Although much of the law surrounding DWI enforcement is settled, there are certain issues that come up from time to time in the courts. Typically, the average person doesn’t hear too much about these issues until the U.S. Supreme Court comes down with a decision on some disputed issue.
One of the more recent decisions the Supreme Court decided with respect to DWI enforcement came in 2013 in the case Missouri v. McNeely, which held that police offers are required to obtain a search warrant before taking a blood sample from a suspected drunk driver, provided officers can reasonably do so. The decision was a big one, but it left some questions unanswered. Last Friday, the Supreme Court agreed to take on one of those questions.
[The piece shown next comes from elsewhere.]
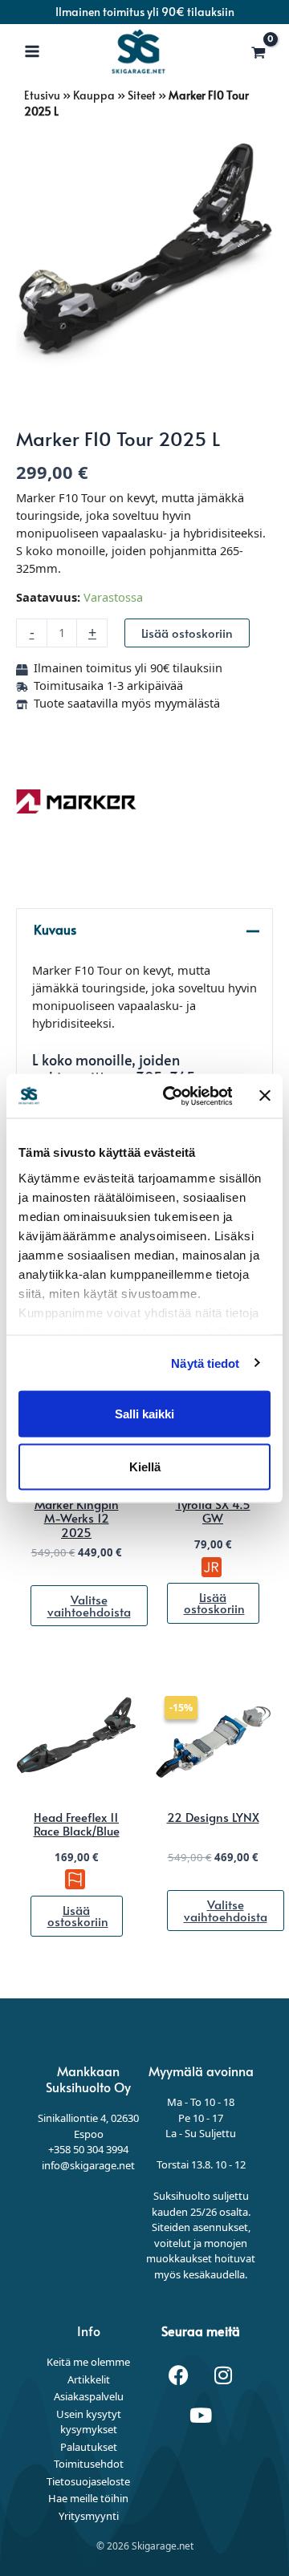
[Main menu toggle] (32, 51)
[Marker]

The specific issue before the court, raised by three separate cases, is whether it is legal for states to impose criminal penalties on motorists who refuse to submit to BAC (blood alcohol content) testing. Those suspected of driving under the influence of alcohol do have the ability to refuse to submit to chemical testing under state implied consent laws, though not without consequences. Some states do permit so-called “no refusal” policies, which allow officers to take blood by force after obtaining a warrant, but the question before the Supreme Court only pertains to implied consent laws which criminalize the refusal to submit to testing.
Each of the cases involves a suspected drunk driver who refused to submit to alcohol testing, with subsequent imposition of criminal penalties. The high courts of both states from which the cases originate—Minnesota and North Dakota—have upheld the constitutionality of the criminal penalties, but we’ll have to wait and see how the court comes down on the issue. We’ll keep our readers updated.